* [Records]
==============================
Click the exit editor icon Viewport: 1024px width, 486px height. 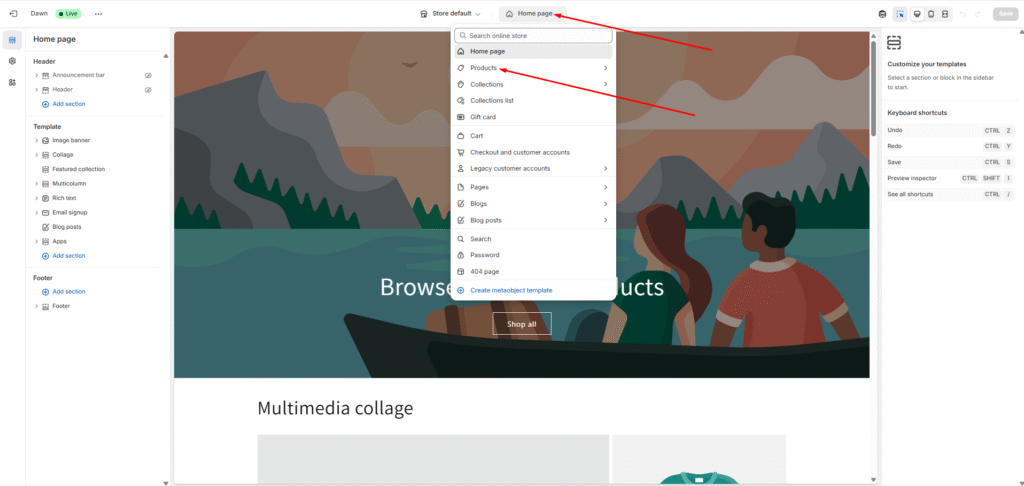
==============================
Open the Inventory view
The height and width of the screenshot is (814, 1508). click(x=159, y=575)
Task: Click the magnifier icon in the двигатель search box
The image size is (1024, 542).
==============================
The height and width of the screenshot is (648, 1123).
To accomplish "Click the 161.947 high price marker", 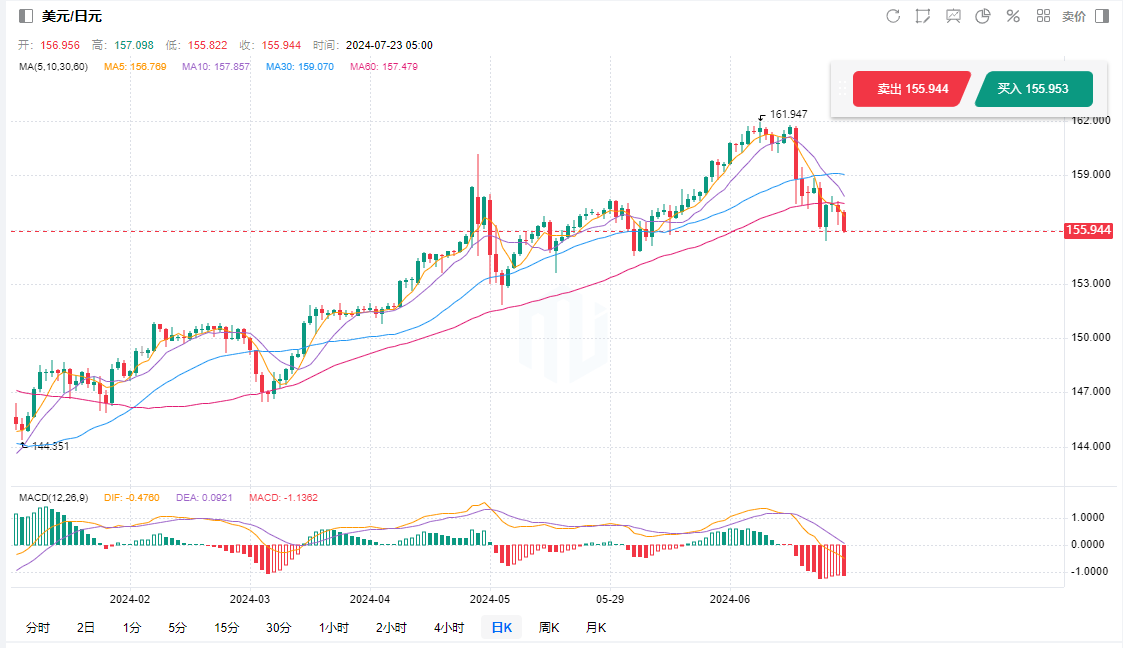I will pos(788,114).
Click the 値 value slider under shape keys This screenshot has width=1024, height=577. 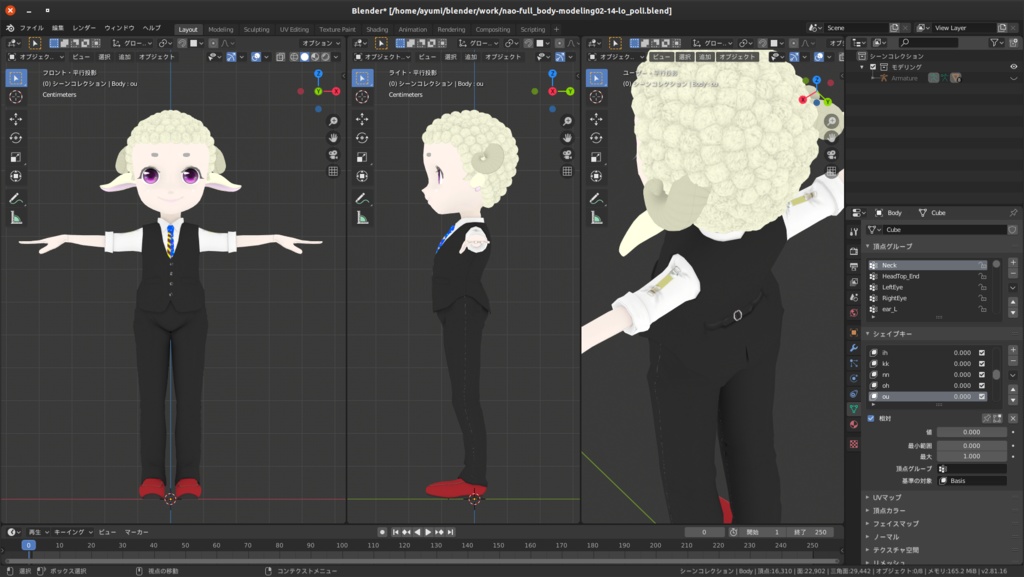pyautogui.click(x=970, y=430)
==============================
* [Exercise requirements] Rewrite the records from the line containing "Task: Click the" through the line containing "The image size is (1024, 542).", changing "magnifier" to "lens" and keeping everything else the same.

* [Answer to the task]
Task: Click the lens icon in the двигатель search box
The image size is (1024, 542).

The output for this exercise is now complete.